• GIVEN EXERCISE:
Please gather every line from the items below that contains the word "Task". Case counts.

• EXERCISE MATERIAL:

################

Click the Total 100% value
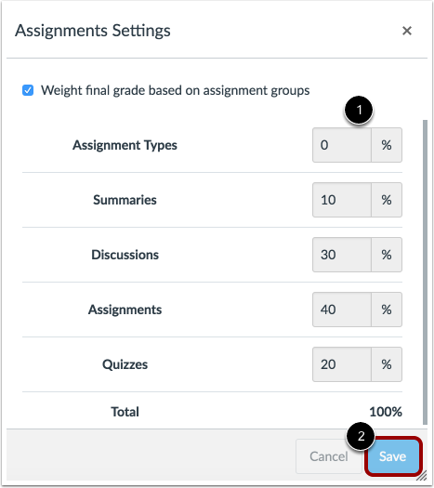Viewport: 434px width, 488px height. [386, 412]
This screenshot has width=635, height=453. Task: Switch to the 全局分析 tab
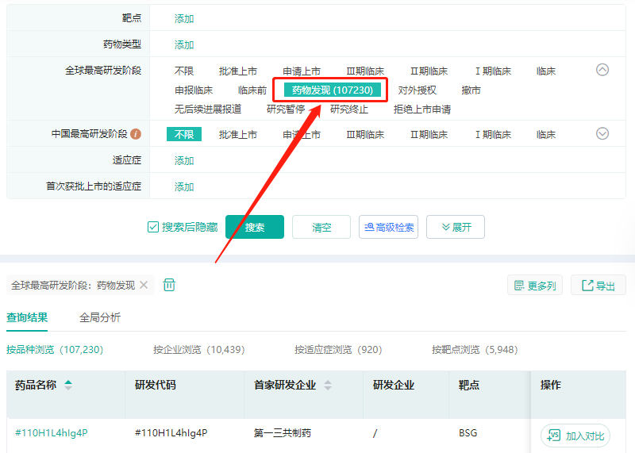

################

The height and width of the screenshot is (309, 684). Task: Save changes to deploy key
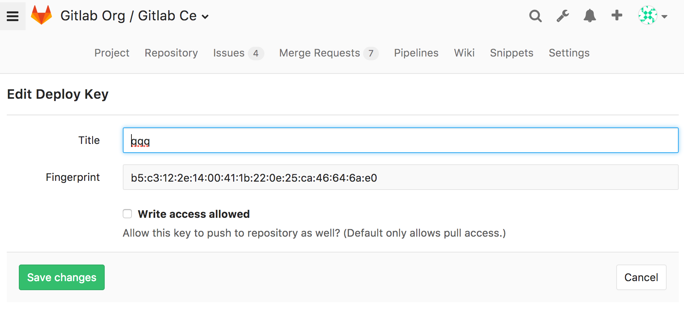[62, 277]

################

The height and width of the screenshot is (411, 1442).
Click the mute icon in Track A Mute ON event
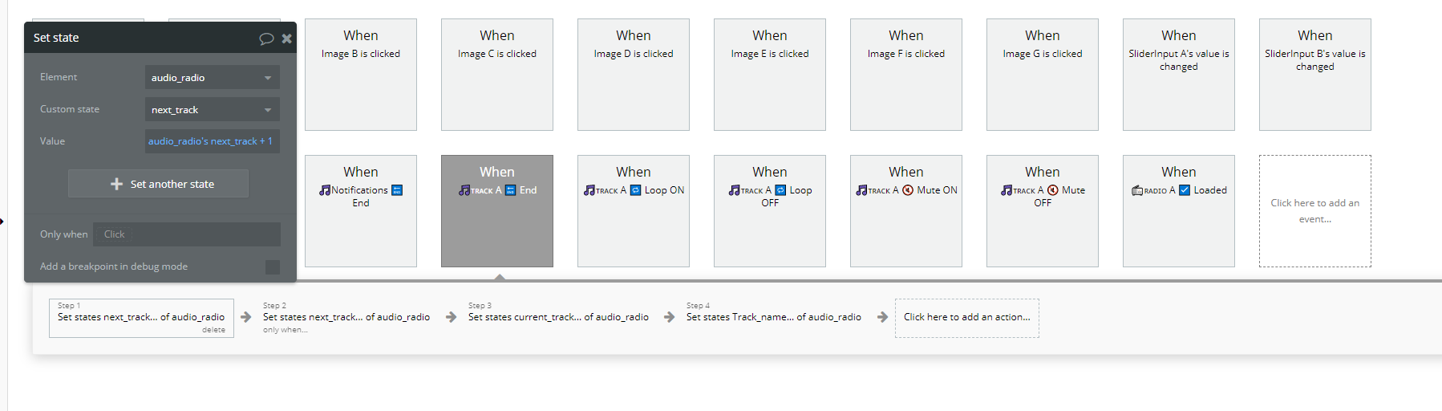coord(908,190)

################

• SOLUTION FOR THIS PROBLEM:
This screenshot has width=635, height=453. Task: Switch to the 全局分析 tab
The height and width of the screenshot is (309, 684). Task: Save changes to deploy key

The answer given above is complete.